## GOAL OF THE EXERCISE
A verbatim copy of the lines from the one with "Expand the 香水香氛 menu" through the final line below is required; print it and nothing else.
EXTRACTED MATERIAL START
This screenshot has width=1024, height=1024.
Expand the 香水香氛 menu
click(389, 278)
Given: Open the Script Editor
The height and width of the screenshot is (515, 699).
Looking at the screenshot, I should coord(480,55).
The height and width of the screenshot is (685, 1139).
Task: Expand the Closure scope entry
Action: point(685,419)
EXTRACTED MATERIAL END
## COMPLETED EXERCISE
Expand the 香水香氛 menu
click(389, 278)
Given: Open the Script Editor
The height and width of the screenshot is (515, 699).
Looking at the screenshot, I should coord(480,55).
The height and width of the screenshot is (685, 1139).
Task: Expand the Closure scope entry
Action: point(685,419)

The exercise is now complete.